Bend Over Backwards
Editorial: Alabama leaders doing what it takes to fix the broken claims process
From sternly worded letters to face-to-face meetings, the state’s highest-ranking politicians — including Gov. Bob Riley, Congressman Jo Bonner, Sen. Jeff Sessions and Sen. Richard Shelby — went to bat last week for angry coastal residents who are frustrated by slow, partial or, in some cases, wrongly denied payments.
Gov. Riley and Rep. Bonner got the ball rolling by complaining in writing to the news media and the Obama administration. The governor justifiably compared Mr. Feinberg’s process to “extortion,” and the congressman rightly blasted the “pennies on the dollar” paid by Mr. Feinberg’s Gulf Coast Claims Facility.
At week’s end, Sen. Shelby summoned the claims czar to meet with him and Sen. Sessions, after which the senators and Mr. Feinberg spoke to reporters about the changes he will make in the process.
Chief among his plans is the creation of a task force of accountants who will meet with Gulf Coast business owners who contend they haven’t been fairly compensated. That’s a sensible — and overdue — step.
Mr. Feinberg also pledged to “bend over backwards” to pay businesses whose losses are “adequately documented.” He has made similar promises in the past, though not in the company of two powerful U.S. senators.
Here’s hoping their intervention will result in genuine reforms before more businesses have to close their doors. Until the claims process is straightened out, neither individuals nor the Gulf Coast economy can recover from the Gulf of Mexico oil spill.

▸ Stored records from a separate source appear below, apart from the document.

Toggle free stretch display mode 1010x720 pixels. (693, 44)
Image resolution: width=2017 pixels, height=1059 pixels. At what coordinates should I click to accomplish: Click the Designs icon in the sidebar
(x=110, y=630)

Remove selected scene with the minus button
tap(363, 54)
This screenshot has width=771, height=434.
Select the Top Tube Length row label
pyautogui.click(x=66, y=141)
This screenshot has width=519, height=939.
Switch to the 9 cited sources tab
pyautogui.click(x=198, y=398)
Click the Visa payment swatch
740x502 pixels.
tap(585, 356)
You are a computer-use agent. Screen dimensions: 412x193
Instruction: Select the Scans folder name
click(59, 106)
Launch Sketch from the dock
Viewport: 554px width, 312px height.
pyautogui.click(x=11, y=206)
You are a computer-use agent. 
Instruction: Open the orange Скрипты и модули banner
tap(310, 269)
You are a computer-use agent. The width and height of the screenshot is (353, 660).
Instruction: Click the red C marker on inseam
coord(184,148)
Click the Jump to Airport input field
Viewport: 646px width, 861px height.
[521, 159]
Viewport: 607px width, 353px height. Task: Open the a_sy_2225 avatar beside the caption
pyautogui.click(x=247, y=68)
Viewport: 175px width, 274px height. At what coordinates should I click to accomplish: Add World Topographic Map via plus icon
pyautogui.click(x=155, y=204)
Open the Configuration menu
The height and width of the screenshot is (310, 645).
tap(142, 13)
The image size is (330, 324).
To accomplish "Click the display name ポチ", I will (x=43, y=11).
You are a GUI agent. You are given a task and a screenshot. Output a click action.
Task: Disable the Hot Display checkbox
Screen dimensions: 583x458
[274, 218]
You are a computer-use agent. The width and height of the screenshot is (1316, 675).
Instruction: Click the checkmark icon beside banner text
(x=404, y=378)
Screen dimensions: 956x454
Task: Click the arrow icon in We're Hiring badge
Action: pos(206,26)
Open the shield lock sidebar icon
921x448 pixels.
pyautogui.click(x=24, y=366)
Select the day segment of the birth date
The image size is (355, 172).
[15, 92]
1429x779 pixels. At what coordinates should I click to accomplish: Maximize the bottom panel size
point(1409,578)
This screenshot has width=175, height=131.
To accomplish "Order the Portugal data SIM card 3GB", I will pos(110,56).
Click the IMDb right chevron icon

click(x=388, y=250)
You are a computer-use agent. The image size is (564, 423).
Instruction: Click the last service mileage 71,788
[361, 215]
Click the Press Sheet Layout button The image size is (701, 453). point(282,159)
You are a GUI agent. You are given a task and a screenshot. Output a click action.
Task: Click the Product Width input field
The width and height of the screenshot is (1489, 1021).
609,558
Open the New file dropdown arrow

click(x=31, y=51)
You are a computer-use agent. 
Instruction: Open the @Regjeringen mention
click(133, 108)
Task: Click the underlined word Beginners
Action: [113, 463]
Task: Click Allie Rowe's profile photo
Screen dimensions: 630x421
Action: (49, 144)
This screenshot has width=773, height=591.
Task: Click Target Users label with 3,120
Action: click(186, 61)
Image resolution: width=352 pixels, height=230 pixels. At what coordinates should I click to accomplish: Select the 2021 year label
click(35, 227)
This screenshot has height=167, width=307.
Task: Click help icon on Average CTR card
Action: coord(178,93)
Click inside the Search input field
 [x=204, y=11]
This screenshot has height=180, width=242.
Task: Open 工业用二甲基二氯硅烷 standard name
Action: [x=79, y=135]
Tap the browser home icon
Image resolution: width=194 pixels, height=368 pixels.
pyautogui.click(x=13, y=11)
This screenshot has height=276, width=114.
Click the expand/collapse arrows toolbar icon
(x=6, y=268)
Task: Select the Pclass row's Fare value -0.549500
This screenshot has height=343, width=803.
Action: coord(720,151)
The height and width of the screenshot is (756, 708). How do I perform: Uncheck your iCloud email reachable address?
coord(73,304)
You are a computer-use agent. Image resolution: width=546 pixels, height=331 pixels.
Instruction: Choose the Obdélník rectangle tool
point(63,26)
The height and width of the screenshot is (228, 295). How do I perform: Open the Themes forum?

Gov. Riley, the senators and Rep. Bonner represented their suffering constituents well. The same cannot be said for lame-duck Attorney General Troy King, who last week imprudently issued a “consumer alert” that encouraged people to opt out of the claims process and instead sue BP.
Mr. King needs to remember that the goal is swift and fair restitution for people who were damaged by the Gulf of Mexico oil spill. If Mr. Feinberg will fix his flawed process, then people can get their money now rather than waiting on drawn-out legal proceedings.